_WHAT YOU HAVE TO DO_
All entries must be given again in full, exactly as they were supplied.

Extracted data entries
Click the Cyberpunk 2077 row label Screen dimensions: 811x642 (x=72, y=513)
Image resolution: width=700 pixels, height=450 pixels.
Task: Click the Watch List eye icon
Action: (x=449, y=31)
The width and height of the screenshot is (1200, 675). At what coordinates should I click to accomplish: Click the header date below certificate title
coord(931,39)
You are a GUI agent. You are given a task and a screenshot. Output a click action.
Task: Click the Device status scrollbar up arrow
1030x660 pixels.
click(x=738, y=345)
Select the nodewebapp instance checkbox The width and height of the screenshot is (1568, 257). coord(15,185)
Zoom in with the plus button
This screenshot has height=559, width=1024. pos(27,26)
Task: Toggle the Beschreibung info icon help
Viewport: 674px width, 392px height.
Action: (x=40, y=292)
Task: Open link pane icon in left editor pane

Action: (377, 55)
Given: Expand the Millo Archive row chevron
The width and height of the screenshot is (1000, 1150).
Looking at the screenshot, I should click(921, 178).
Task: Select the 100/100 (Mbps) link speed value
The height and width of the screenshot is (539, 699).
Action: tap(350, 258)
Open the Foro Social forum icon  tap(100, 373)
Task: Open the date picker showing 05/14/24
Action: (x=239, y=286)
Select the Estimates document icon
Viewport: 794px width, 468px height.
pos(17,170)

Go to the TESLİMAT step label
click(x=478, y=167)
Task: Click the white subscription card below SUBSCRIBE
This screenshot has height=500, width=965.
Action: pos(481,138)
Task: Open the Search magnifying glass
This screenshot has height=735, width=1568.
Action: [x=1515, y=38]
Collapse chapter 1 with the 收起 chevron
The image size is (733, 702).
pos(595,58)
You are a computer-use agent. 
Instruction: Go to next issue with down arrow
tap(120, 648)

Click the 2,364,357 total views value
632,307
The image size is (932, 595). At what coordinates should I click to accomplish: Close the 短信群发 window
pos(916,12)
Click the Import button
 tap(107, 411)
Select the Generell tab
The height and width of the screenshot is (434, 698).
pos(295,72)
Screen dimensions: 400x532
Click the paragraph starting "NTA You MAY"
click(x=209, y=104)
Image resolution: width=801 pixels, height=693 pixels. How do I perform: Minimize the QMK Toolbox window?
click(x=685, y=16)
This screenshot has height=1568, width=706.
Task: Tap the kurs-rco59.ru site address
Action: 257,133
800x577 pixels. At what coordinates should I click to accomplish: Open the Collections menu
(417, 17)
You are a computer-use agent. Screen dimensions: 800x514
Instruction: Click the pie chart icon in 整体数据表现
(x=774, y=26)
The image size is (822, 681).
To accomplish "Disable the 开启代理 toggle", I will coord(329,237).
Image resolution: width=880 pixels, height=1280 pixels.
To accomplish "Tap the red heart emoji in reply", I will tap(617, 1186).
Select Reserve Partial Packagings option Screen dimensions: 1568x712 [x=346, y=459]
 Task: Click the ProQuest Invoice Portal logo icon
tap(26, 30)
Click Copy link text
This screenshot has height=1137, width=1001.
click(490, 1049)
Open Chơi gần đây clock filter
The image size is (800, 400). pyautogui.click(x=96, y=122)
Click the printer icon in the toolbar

_RESPONSE BELOW_
Click the Cyberpunk 2077 row label Screen dimensions: 811x642 (x=72, y=513)
Image resolution: width=700 pixels, height=450 pixels.
Task: Click the Watch List eye icon
Action: (x=449, y=31)
The width and height of the screenshot is (1200, 675). At what coordinates should I click to accomplish: Click the header date below certificate title
coord(931,39)
You are a GUI agent. You are given a task and a screenshot. Output a click action.
Task: Click the Device status scrollbar up arrow
1030x660 pixels.
click(x=738, y=345)
Select the nodewebapp instance checkbox The width and height of the screenshot is (1568, 257). coord(15,185)
Zoom in with the plus button
This screenshot has height=559, width=1024. pos(27,26)
Task: Toggle the Beschreibung info icon help
Viewport: 674px width, 392px height.
Action: (x=40, y=292)
Task: Open link pane icon in left editor pane

Action: (377, 55)
Given: Expand the Millo Archive row chevron
The width and height of the screenshot is (1000, 1150).
Looking at the screenshot, I should click(921, 178).
Task: Select the 100/100 (Mbps) link speed value
The height and width of the screenshot is (539, 699).
Action: tap(350, 258)
Open the Foro Social forum icon  tap(100, 373)
Task: Open the date picker showing 05/14/24
Action: (x=239, y=286)
Select the Estimates document icon
Viewport: 794px width, 468px height.
pos(17,170)

Go to the TESLİMAT step label
click(x=478, y=167)
Task: Click the white subscription card below SUBSCRIBE
This screenshot has height=500, width=965.
Action: pos(481,138)
Task: Open the Search magnifying glass
This screenshot has height=735, width=1568.
Action: [x=1515, y=38]
Collapse chapter 1 with the 收起 chevron
The image size is (733, 702).
pos(595,58)
You are a computer-use agent. 
Instruction: Go to next issue with down arrow
tap(120, 648)

Click the 2,364,357 total views value
632,307
The image size is (932, 595). At what coordinates should I click to accomplish: Close the 短信群发 window
pos(916,12)
Click the Import button
 tap(107, 411)
Select the Generell tab
The height and width of the screenshot is (434, 698).
pos(295,72)
Screen dimensions: 400x532
Click the paragraph starting "NTA You MAY"
click(x=209, y=104)
Image resolution: width=801 pixels, height=693 pixels. How do I perform: Minimize the QMK Toolbox window?
click(x=685, y=16)
This screenshot has height=1568, width=706.
Task: Tap the kurs-rco59.ru site address
Action: 257,133
800x577 pixels. At what coordinates should I click to accomplish: Open the Collections menu
(417, 17)
You are a computer-use agent. Screen dimensions: 800x514
Instruction: Click the pie chart icon in 整体数据表现
(x=774, y=26)
The image size is (822, 681).
To accomplish "Disable the 开启代理 toggle", I will coord(329,237).
Image resolution: width=880 pixels, height=1280 pixels.
To accomplish "Tap the red heart emoji in reply", I will tap(617, 1186).
Select Reserve Partial Packagings option Screen dimensions: 1568x712 [x=346, y=459]
 Task: Click the ProQuest Invoice Portal logo icon
tap(26, 30)
Click Copy link text
This screenshot has height=1137, width=1001.
click(490, 1049)
Open Chơi gần đây clock filter
The image size is (800, 400). pyautogui.click(x=96, y=122)
Click the printer icon in the toolbar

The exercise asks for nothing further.